I was reminded of this recently while talking with Jason Carolan, the CTO at US-based cloud and co-lo hosting provider ViaWest. He says the challenge is compounded by storage’s susceptibility to what he calls the noisy neighbor syndrome — it is all too easy for a cloud application to burst up, consume all the available I/O, and swamp other users allocated to the same array.

In the past ViaWest has solved this problem for some of its enterprise hosting customers simply by buying each one its own storage array. However, while this removes the potential for interruption by noisy neighbors and guarantees a service level, it doesn’t do a lot for storage utilization rates. That is made a whole lot worse by enterprise storage being notoriously lumpy stuff to buy: when the smallest practical purchase is maybe 25TB or 30TB, you really do want your users to share wherever possible. If you can add thin provisioning and data deduplication, shared storage becomes an even better value.

Storage QoS

So in a true cloud environment, where users and workloads can come and go at almost a moment’s notice, and where you can’t afford the luxury of dedicated hardware (which breaks the cloud model anyhow), what are the options for guaranteeing storage quality-of-service? Because if you don’t, people are not going to use your cloud for more than their non-critical, “Hey, it’s good enough” applications — and those are just a small portion of the total.

Over-provisioning is an obvious one, and probably the easiest and quickest to implement. It will work for some, but although disk is cheap, the SAN connectivity, replication, storage management, and all the other infrastructure needed to support a cloud storage deployment most certainly aren’t.

Storage tiering can help on the cost front by moving applications between differently-performing storage types — e.g. SSD, fast SAS and bulk SATA — depending on their needs. However, it can also result in less predictable QoS as it shifts noisy and quiet applications between tiers.

Prioritization can deal with some of the problem.

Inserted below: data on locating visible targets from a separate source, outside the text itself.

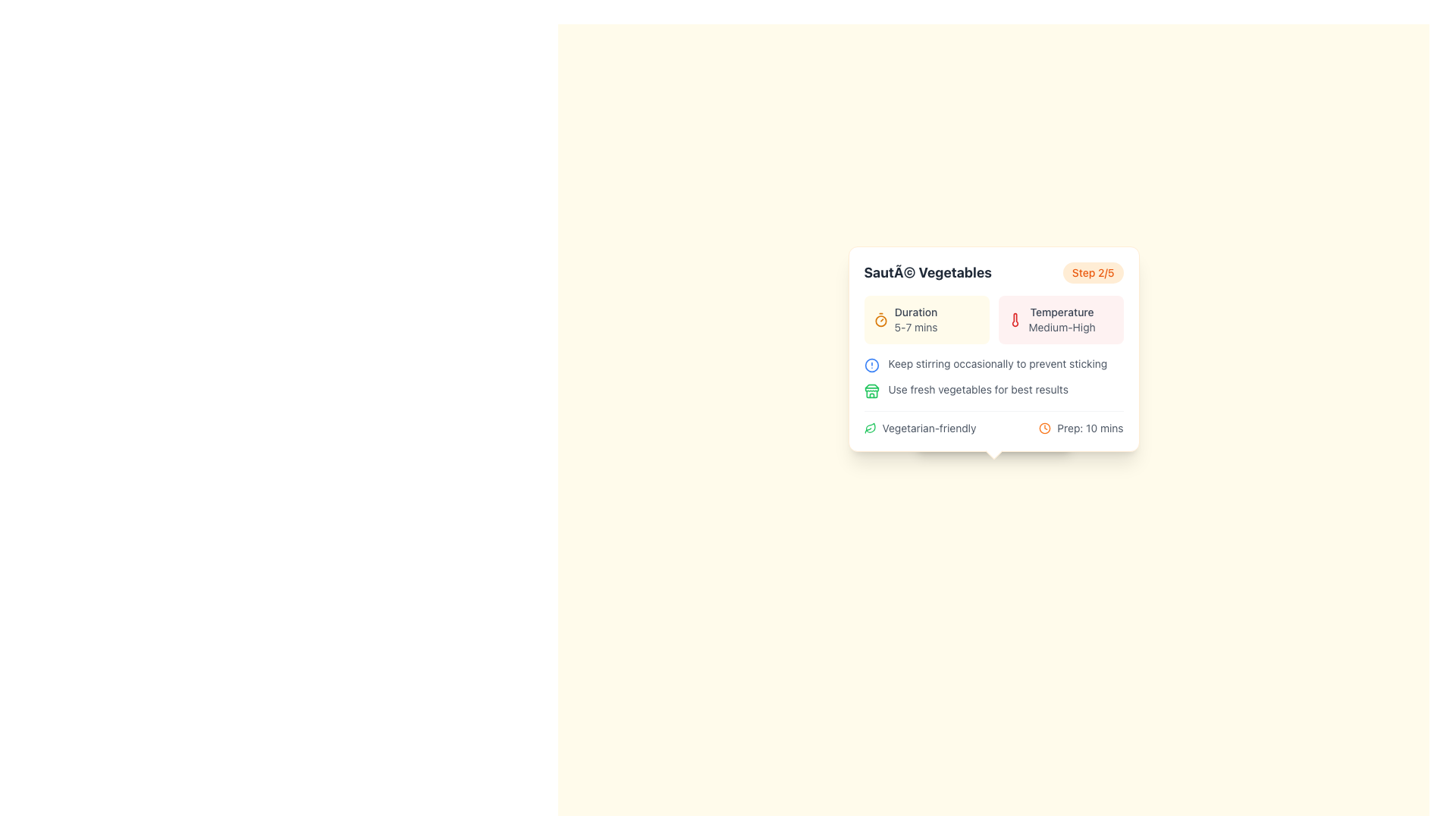  What do you see at coordinates (928, 428) in the screenshot?
I see `text label that states 'Vegetarian-friendly', which is styled in a small gray font and located at the bottom left section of a pop-up card` at bounding box center [928, 428].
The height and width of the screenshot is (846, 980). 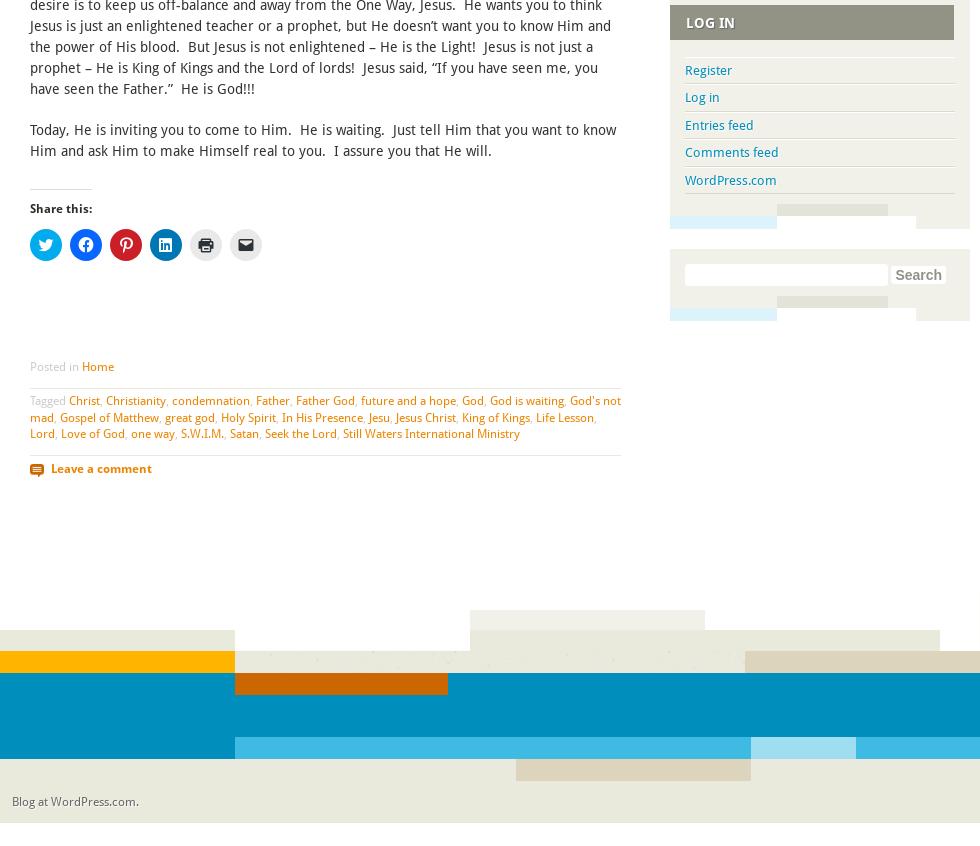 What do you see at coordinates (710, 20) in the screenshot?
I see `'Log In'` at bounding box center [710, 20].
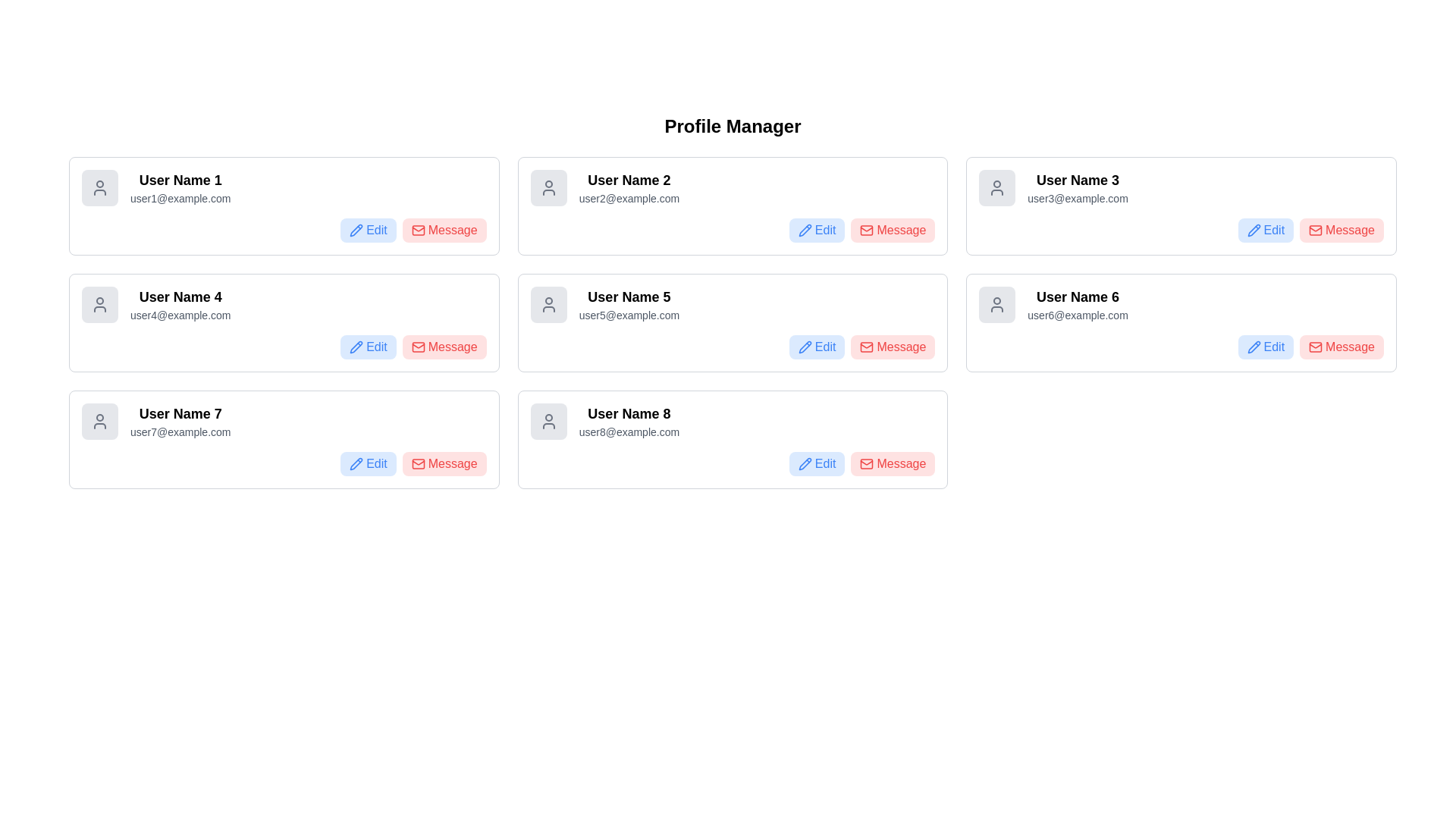  What do you see at coordinates (1253, 346) in the screenshot?
I see `the 'Edit' button icon for User Name 6 located in the bottom right corner of the profile card` at bounding box center [1253, 346].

By allocating applications to tiers such as mission-critical, medium, or low you can at least avoid a low-priority application swamping a mission-critical one. The problem for your tenants is they may not know what each tier actually means or who else has which allocations — and it can actually make the noisy-neighbor problem worse if it means there is even less to stop a high priority tenant from turning up the volume.

Rate-limiting is another option: put a hard limit on how much I/O bandwidth each cloud app can use; pay more, and your app gets a higher limit. This can work well for keeping the neighbors a little quieter and protecting the storage from overloading. The caveat is that users may assume they are buying the right to have that much bandwidth consistently, and in a multi-tenanted cloud that is probably not feasible. Beware, too, that rate-limiting could annoy a customer with a bursty application by adding noticeable latency to it.

Scale-out storage

The last option is “shared nothing” scale-out storage. The scale-out element means that as demand rises you can add more nodes to the storage cluster, with each node adding both storage capacity and storage bandwidth, while shared nothing means there is no single choke point. Typically this involves a global namespace or file system, and examples of scale-out storage are everywhere, from giants such as EMC, IBM, and NetApp, and newcomers like Caringo,  Coraid, Gridstore, and Xiotech.

There are also several free open source scale-out options, including OpenStack Swift. And increasingly, scale-out storage will be at least partly based on solid-state Flash memory — indeed, Carolan says ViaWest went for an entirely solid-state version, from storage QoS specialist SolidFire.

When it comes down to it, the perceived lack of predictability and performance are major reasons why people are reluctant to move heavyweight enterprise applications into the cloud. Lighter, more latency-tolerant applications such as email and personal productivity tools, yes, but not the mission critical stuff. Dealing with that perception will be key if you want people to deploy enterprise applications in your cloud.